The runtime performance and speed-accuracy tradeoff of core frailtySurv functions are examined empirically in Appendix C. These simulations confirm the O (n) complexity of genfrail and O (n²) complexity of fitfrail using either log-likelihood maximization or normalized score equations. Frailty distributions without analytic Laplace transforms have the additional overhead of numerical integration inside the double-nested loop, although the growth in runtime is comparable to those without numerical integration. Covariance matrix estimation also has complexity O (n²), dominated by memory management and matrix operations. In order to obtain a tradeoff between speed and accuracy, the convergence criteria of the outer loop estimation procedure and convergence of numerical integration (for LN and IG frailty) can be specified through parameters to fitfrail. Accuracy of the regression coefficient estimates and frailty distribution parameter, as measured by the residuals, decreases as the absolute and relative reduction criteria in the outer loop are relaxed (Figure 18 in Appendix B). The simulations also indicate a clear reduction in runtime as numerical integration criteria are relaxed without a significant loss in accuracy (Figure 19 in Appendix B).

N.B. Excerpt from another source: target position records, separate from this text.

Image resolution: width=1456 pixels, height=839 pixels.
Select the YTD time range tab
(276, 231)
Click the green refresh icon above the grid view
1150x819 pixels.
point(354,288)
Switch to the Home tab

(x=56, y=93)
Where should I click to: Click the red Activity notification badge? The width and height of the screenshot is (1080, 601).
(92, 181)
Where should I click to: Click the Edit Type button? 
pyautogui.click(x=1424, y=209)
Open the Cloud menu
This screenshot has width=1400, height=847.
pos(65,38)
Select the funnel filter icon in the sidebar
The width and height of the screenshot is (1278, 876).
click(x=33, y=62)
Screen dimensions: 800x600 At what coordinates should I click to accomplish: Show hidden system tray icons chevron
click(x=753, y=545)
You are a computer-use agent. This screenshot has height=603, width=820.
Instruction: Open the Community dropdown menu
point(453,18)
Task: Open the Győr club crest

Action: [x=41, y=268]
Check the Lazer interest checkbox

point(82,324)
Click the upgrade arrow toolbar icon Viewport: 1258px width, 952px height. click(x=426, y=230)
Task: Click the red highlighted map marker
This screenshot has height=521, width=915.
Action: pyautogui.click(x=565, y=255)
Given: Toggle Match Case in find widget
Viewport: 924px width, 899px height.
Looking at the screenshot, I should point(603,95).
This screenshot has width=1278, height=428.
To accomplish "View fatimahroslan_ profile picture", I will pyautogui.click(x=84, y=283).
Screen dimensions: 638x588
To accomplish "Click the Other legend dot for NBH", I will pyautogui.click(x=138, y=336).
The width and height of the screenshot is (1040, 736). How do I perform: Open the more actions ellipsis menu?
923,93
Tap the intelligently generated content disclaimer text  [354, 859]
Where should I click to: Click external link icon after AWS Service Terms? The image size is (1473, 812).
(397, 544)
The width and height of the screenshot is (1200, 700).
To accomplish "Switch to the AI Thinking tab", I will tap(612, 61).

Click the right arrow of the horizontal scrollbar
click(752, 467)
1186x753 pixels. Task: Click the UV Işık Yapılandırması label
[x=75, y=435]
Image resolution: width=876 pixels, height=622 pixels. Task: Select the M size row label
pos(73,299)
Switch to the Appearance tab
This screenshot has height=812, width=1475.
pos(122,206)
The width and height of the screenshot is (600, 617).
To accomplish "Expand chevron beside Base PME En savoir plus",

Choosing a proper frailty distribution is a challenging problem, although extensive simulation studies suggest that misspecification of the frailty distribution does not affect the bias and efficiency of the regression coefficient estimators substantially, despite the observation that a different frailty distribution could lead to appreciably different association structures (Glidden and Vittinghoff 2004; Gorfine, De-Picciotto, and Hsu 2012). There are several existing works on tests and graphical procedures for checking the dependence structures of clusters of size two (Glidden 1999; Shih and Louis 1995; Cui and Sun 2004; Glidden 2007). However, implementation of these procedures requires substantial extension to the current package, which will be considered in a separate work.